Selon lui, et lui seul, Francisco Martínez aurait été, en 2014, le grand passeur clandestin ayant permis à Abdellatif Hammouchi de franchir en douce les frontières françaises. Rien que ça. Une révélation de haut vol, venue de nulle part, et qui n’a jamais été formulée ni même insinuée par la presse espagnole – même la plus critique envers le Maroc. Ni El País, ni El Mundo, ni même les habituels excités comme Ignacio Cembrero ou Francisco Carrión n’ont osé aller aussi loin dans l’imaginaire.

Mais Ali Lmrabet, lui, persiste , le fonctionnaire espagnol tombé pour cybercriminalité aurait été, onze ans plus tôt, une sorte de James Bond au service d’un “plan de fuite” d’un responsable marocain jamais poursuivi, jamais inculpé, jamais condamné.

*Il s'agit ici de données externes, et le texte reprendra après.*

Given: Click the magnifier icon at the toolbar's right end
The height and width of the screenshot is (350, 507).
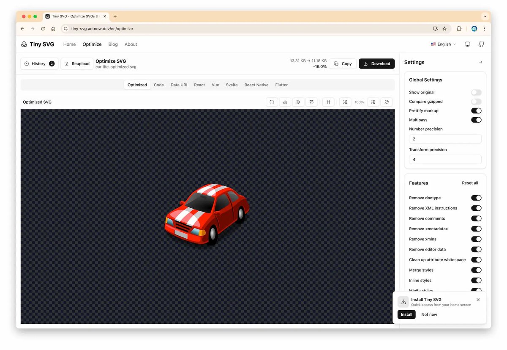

Il fallait oser. Il l’a fait.

Petit cours de droit pour youtubeurs mal renseignés

Rappelons quand même quelques évidences juridiques, puisque visiblement elles échappent à notre scénariste improvisé , un simple avis de convocation (tel celui qu’aurait reçu Hammouchi à l’époque à Paris) n’a aucun effet contraignant. Ce n’est ni un mandat d’arrêt, ni une assignation à résidence. C’est un courrier, un document, un banal avis administratif dont personne ne s’enfuit – sauf, peut-être, dans les récits d’un youtubeur en manque de vues.

Pire encore : Hammouchi ne se trouvait même pas en France à ce moment-là. Un détail que Lmrabet aurait pu vérifier s’il exerçait encore un métier journalistique et non celui, beaucoup plus lucratif sur YouTube, de colporteur d’absurdités virales.

La théorie du jardin : toujours la même rengaine

Mais ce qui est fascinant chez Ali Lmrabet, c’est cette obsession chronique pour Hammouchi. Peu importe le sujet , qu’on parle d’un scandale en Espagne, d’un remaniement ministériel au Pérou ou de l’arrivée du printemps en Norvège, il trouvera toujours un moyen d’y glisser le nom du patron de la DGSN. Une sorte de réflexe pavlovien qui transforme chaque dossier en règlement de compte personnel.

À l’image de ce mauvais élève qui, à chaque devoir en classe, finit toujours par disserter sur “le jardin de ma grand-mère”, parce que c’est la seule rédaction qu’il a révisée.

Une fake news si grotesque qu’elle en devient historique

Soyons clairs , même au plus fort des tensions entre le Maroc et l’Espagne, aucun média espagnol n’a osé suggérer que Francisco Martínez avait “aidé Hammouchi à fuir”. Pas même au plus fort de la crise diplomatique franco-marocaine, aucun organe de presse hexagonal n’a osé publier pareille absurdité.

Mais Ali Lmrabet, dans sa solitude conspirationniste, s’arroge ce privilège. Il invente ce que personne n’ose imaginer, et attribue à un responsable espagnol embourbé dans un scandale local une fonction digne des séries d’espionnage les plus farfelues.

le ridicule ne tue pas, mais il fait beaucoup de vues

Au fond, le plus triste dans cette histoire, ce n’est pas tant le mensonge – les réseaux sociaux en regorgent – que l’absence totale de scrupules à manipuler les faits. Le journalisme, le vrai, consiste à creuser, à contextualiser, à vérifier. Ce qu’Ali Lmrabet pratique, c’est une forme de vandalisme intellectuel, où les faits sont des matériaux qu’on tord jusqu’à obtenir une forme grotesque, prête à nourrir les fantasmes d’un public avide de complots.

Mais à ce jeu-là, il faut le dire franchement , Ali Lmrabet ne fait pas de l’information. Il fait du divertissement. Malheureusement, ce n’est ni drôle, ni crédible, ni sans conséquence.